### Requirements
Echo the listing below, from the line containing "Image resolution: width=1568" up to and including the last line of the listing, character for character. Leave the pictures out of your answer.

### Dataset entries
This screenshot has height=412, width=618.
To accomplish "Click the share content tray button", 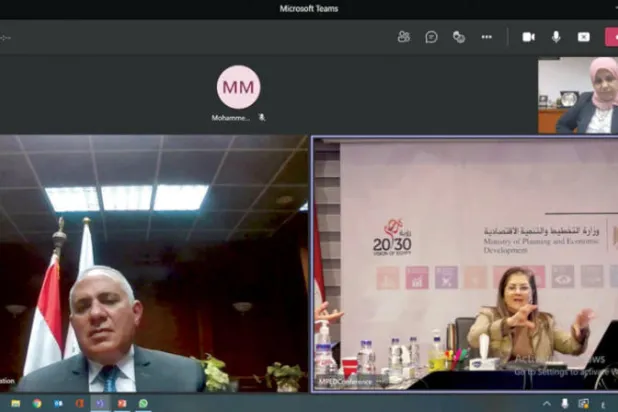I will [x=583, y=37].
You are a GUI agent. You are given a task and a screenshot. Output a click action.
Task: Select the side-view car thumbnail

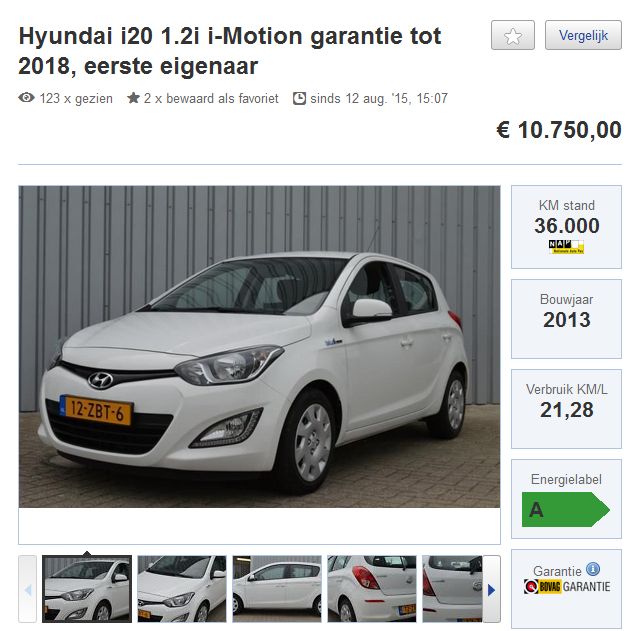pyautogui.click(x=277, y=589)
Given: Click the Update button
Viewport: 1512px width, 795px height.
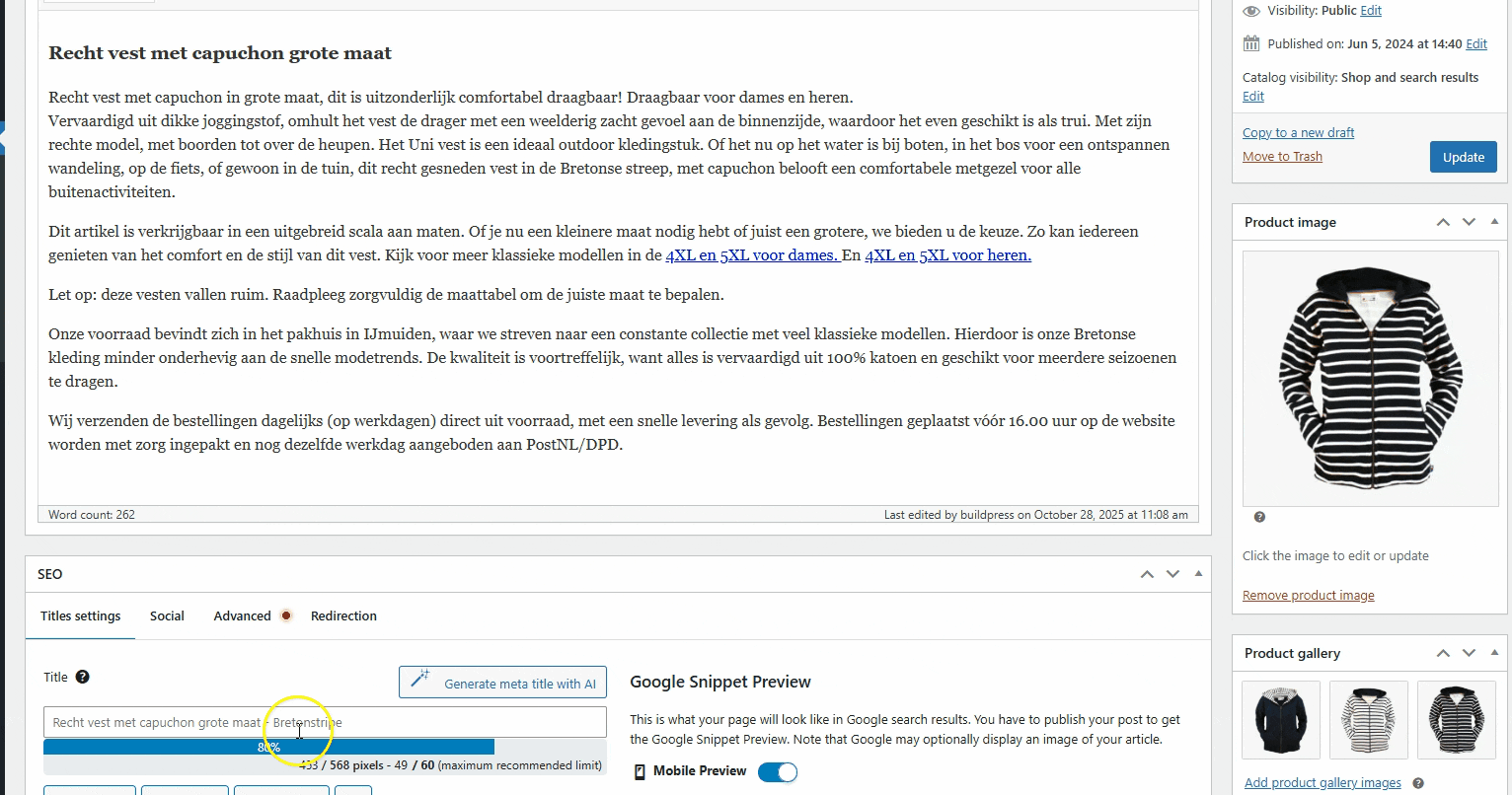Looking at the screenshot, I should tap(1463, 157).
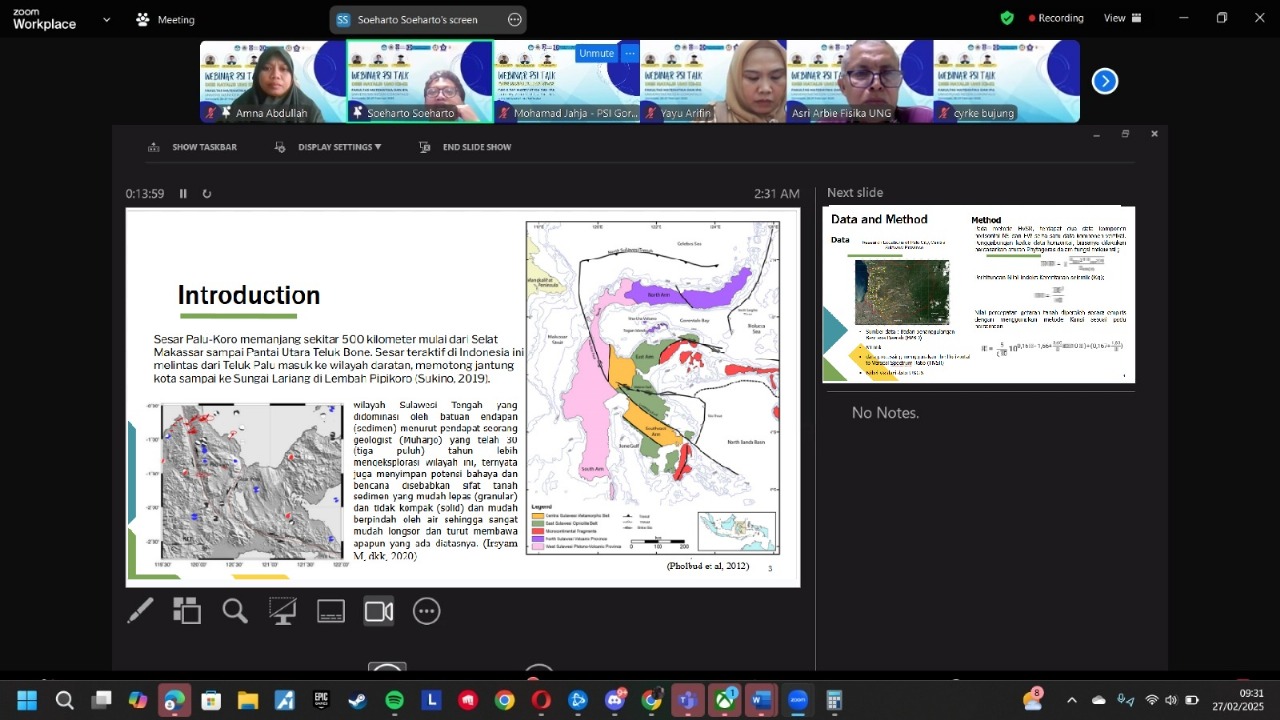Image resolution: width=1280 pixels, height=720 pixels.
Task: Open the see all slides grid
Action: coord(187,611)
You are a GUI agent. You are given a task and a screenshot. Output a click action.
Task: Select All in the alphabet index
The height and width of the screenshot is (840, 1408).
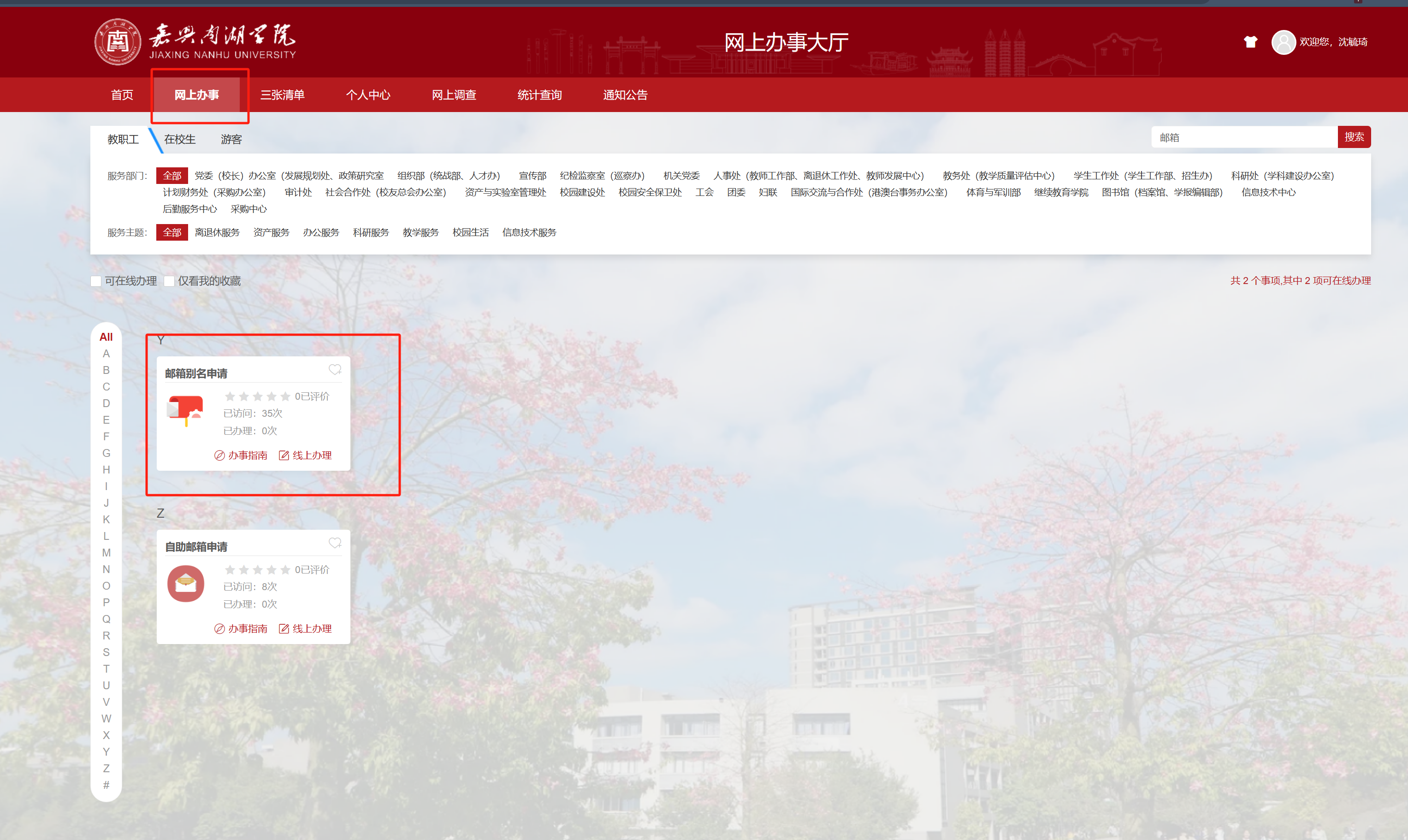106,337
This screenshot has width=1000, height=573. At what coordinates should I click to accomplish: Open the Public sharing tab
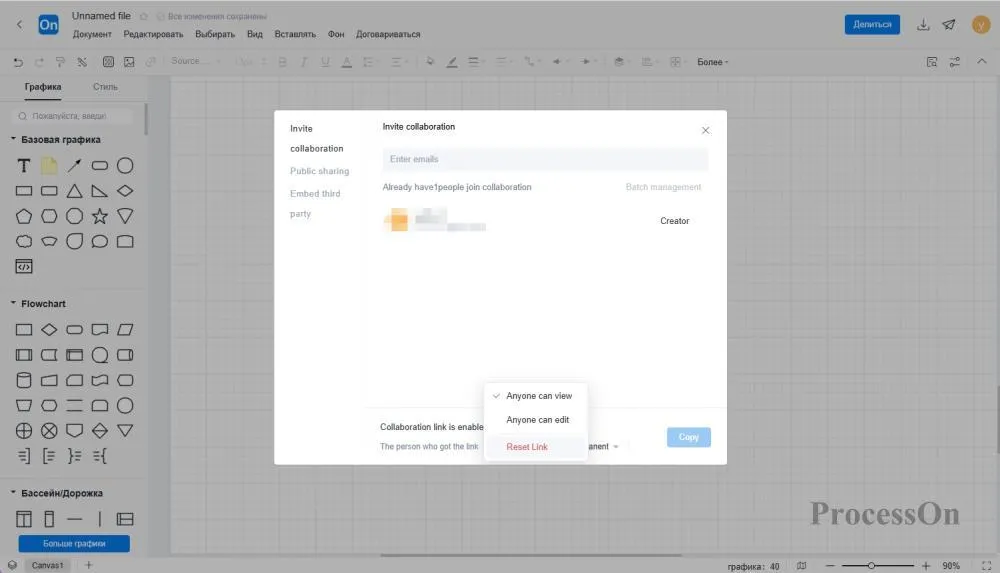pyautogui.click(x=319, y=171)
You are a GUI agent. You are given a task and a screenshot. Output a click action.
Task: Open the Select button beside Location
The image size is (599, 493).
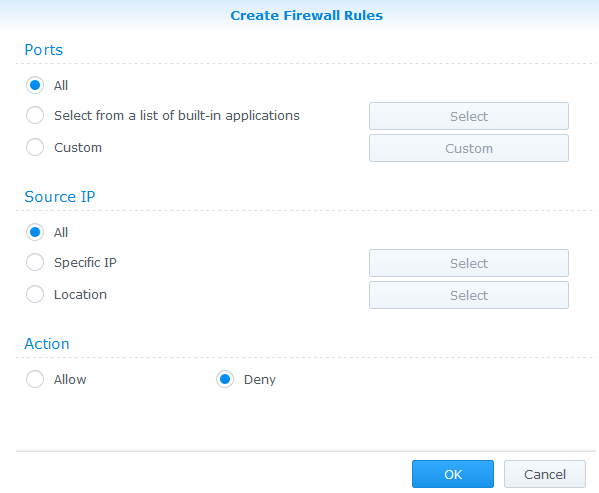(469, 295)
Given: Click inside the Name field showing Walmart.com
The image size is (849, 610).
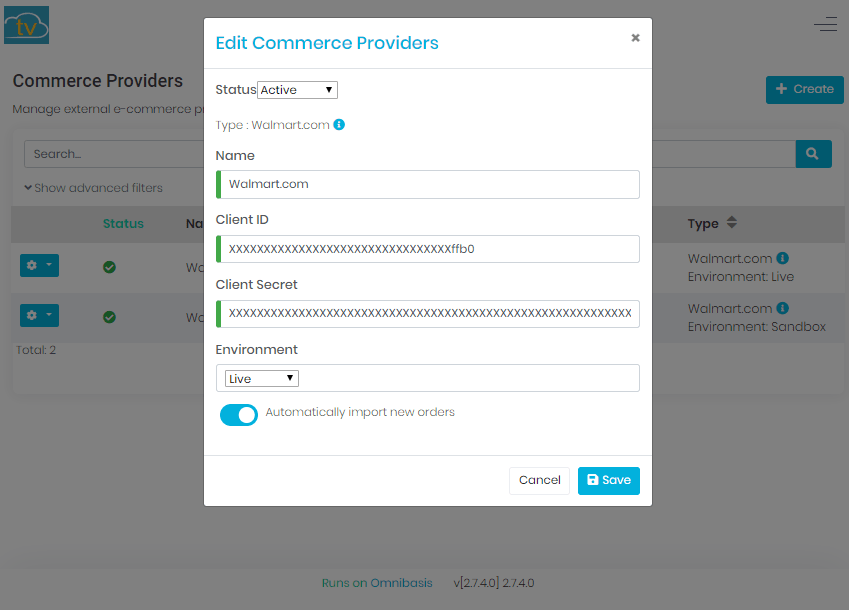Looking at the screenshot, I should click(428, 184).
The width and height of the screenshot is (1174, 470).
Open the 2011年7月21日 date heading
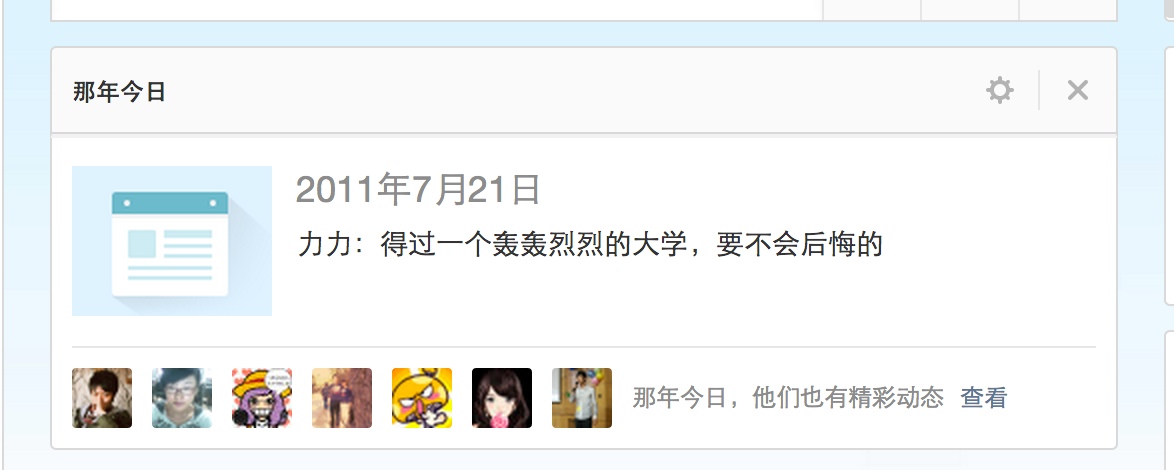(418, 190)
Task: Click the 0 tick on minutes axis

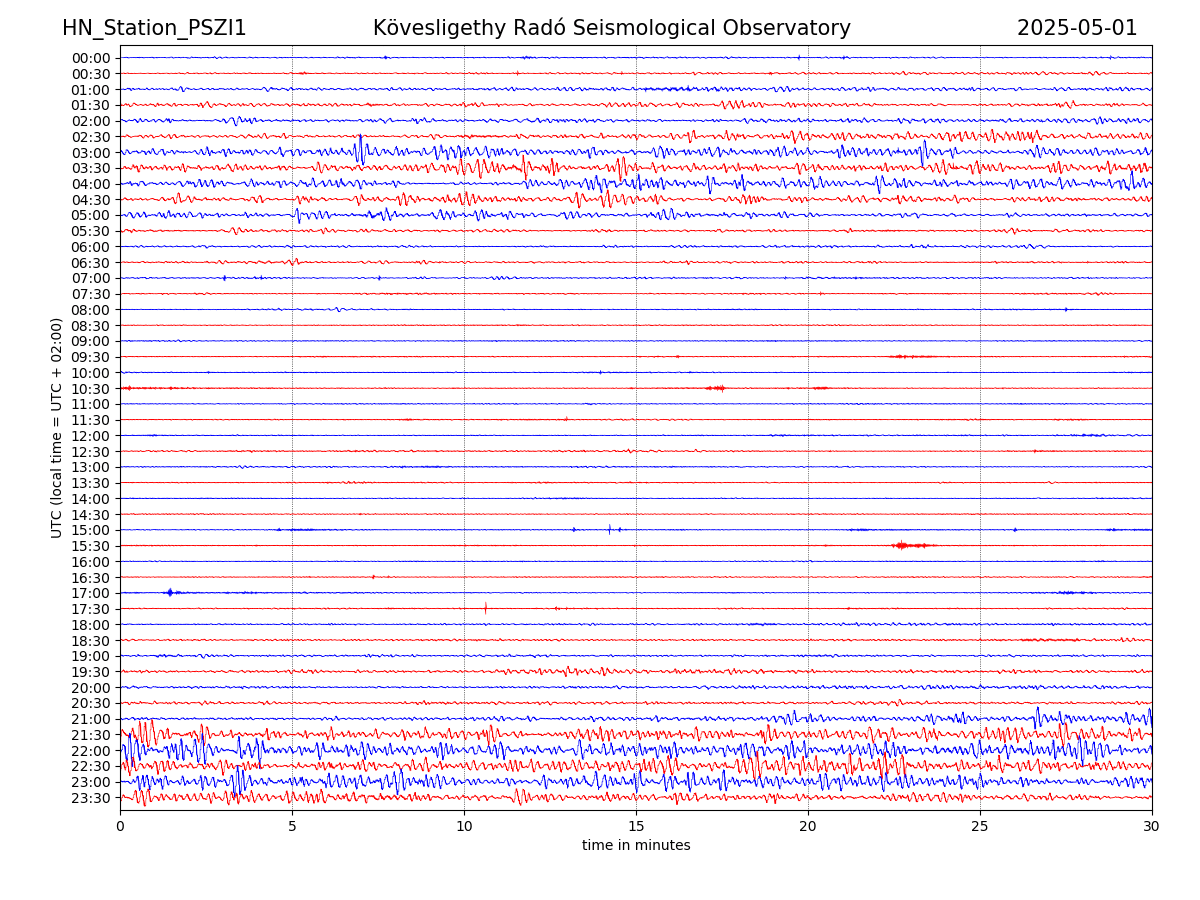Action: (120, 826)
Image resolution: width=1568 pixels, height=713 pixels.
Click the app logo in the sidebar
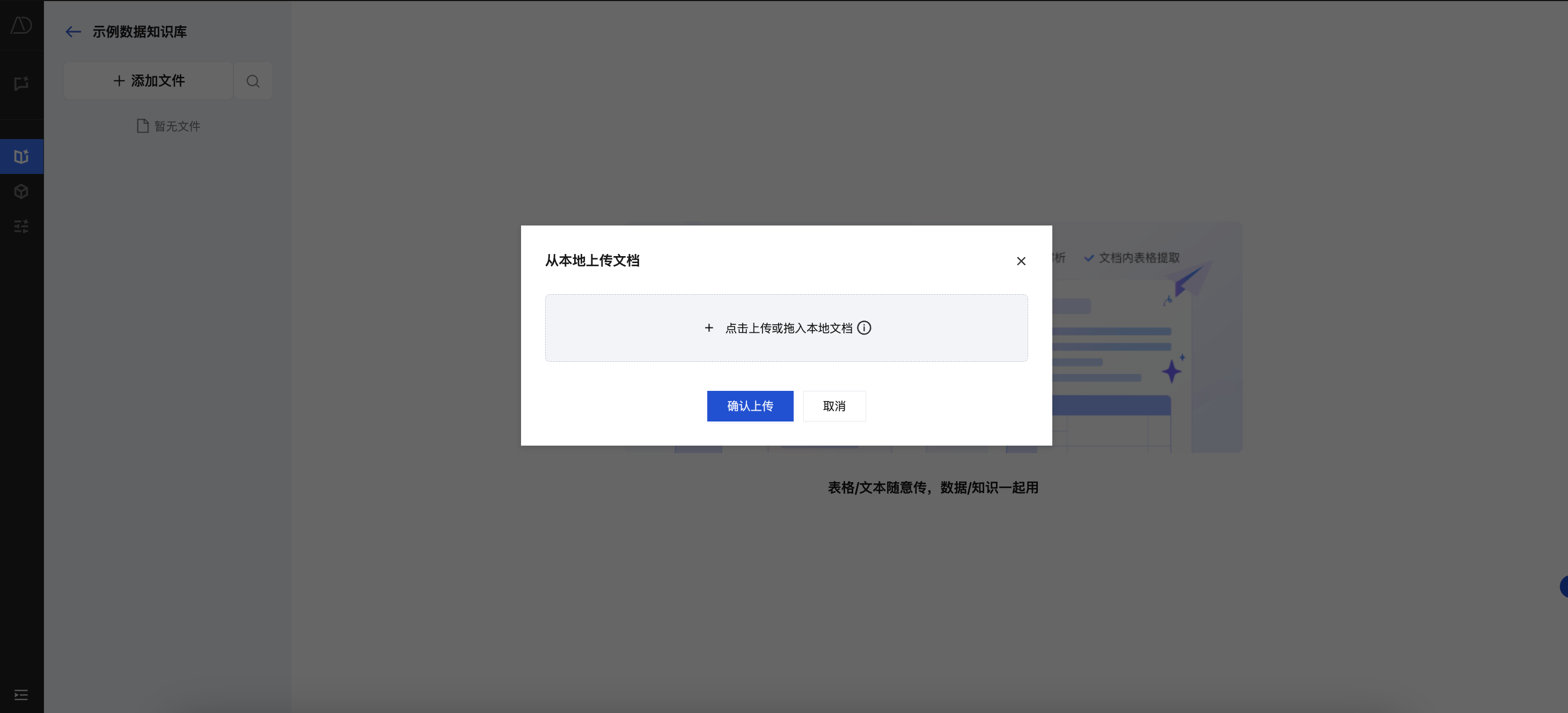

### Written answer
Image resolution: width=1568 pixels, height=713 pixels.
Click the app logo in the sidebar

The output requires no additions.